(Collected data)
********
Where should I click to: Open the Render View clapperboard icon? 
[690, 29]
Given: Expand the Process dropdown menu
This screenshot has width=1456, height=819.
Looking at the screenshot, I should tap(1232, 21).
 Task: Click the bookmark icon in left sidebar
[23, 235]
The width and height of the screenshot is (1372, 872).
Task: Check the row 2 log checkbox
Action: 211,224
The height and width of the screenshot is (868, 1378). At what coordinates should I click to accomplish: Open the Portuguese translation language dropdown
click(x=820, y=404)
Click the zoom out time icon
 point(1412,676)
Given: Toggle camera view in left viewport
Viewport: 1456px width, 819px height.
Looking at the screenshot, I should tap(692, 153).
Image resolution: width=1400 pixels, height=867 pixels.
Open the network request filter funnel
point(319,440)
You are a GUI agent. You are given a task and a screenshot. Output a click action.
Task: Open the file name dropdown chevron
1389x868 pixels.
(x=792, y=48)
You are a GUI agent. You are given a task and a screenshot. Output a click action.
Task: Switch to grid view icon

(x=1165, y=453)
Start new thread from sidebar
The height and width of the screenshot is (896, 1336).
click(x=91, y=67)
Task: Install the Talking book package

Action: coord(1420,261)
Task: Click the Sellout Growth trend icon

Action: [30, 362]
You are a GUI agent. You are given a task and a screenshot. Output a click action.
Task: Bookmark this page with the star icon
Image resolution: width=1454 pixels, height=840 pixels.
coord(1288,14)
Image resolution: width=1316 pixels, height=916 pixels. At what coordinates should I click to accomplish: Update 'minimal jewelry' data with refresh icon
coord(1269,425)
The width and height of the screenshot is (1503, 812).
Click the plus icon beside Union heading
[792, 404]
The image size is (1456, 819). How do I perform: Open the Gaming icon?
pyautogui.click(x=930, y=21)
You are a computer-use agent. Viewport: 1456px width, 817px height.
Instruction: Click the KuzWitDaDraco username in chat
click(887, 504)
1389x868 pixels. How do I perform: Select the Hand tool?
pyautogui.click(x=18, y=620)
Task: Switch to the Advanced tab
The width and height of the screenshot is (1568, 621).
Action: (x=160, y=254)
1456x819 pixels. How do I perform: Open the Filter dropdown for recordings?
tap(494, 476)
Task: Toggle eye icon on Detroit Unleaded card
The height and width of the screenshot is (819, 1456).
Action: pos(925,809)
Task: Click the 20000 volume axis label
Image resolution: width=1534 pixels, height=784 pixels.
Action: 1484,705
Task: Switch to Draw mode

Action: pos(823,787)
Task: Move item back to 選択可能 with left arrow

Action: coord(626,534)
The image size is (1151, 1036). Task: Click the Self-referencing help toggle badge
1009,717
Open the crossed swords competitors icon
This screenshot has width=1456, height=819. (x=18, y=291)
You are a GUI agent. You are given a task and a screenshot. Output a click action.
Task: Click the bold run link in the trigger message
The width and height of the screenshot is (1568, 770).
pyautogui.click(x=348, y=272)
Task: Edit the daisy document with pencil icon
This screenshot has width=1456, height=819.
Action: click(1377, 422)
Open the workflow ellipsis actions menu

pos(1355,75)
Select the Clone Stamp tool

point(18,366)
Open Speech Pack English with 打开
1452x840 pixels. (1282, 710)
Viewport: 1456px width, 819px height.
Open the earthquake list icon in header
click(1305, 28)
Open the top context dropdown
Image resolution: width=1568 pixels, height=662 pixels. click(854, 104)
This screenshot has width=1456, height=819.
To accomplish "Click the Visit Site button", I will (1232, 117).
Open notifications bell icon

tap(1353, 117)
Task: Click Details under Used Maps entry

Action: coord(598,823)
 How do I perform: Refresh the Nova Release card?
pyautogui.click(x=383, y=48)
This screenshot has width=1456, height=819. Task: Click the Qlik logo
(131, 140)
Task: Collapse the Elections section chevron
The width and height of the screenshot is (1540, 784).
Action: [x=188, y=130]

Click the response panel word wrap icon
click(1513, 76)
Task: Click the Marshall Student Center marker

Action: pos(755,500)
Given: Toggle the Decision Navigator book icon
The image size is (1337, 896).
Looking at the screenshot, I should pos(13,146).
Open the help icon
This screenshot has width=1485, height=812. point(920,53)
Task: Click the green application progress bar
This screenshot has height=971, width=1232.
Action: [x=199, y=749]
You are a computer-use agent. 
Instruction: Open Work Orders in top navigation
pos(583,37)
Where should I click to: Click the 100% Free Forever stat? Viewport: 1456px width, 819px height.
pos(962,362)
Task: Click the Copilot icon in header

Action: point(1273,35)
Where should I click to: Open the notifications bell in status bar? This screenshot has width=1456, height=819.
********
Above are records; repeat only the lines starting at the line with "Instruction: Click the" and ending at the line with "Task: Toggle eye", exactly as they appear, both included.

Instruction: Click the KuzWitDaDraco username in chat
click(887, 504)
1389x868 pixels. How do I perform: Select the Hand tool?
pyautogui.click(x=18, y=620)
Task: Switch to the Advanced tab
The width and height of the screenshot is (1568, 621).
Action: (x=160, y=254)
1456x819 pixels. How do I perform: Open the Filter dropdown for recordings?
tap(494, 476)
Task: Toggle eye icon on Detroit Unleaded card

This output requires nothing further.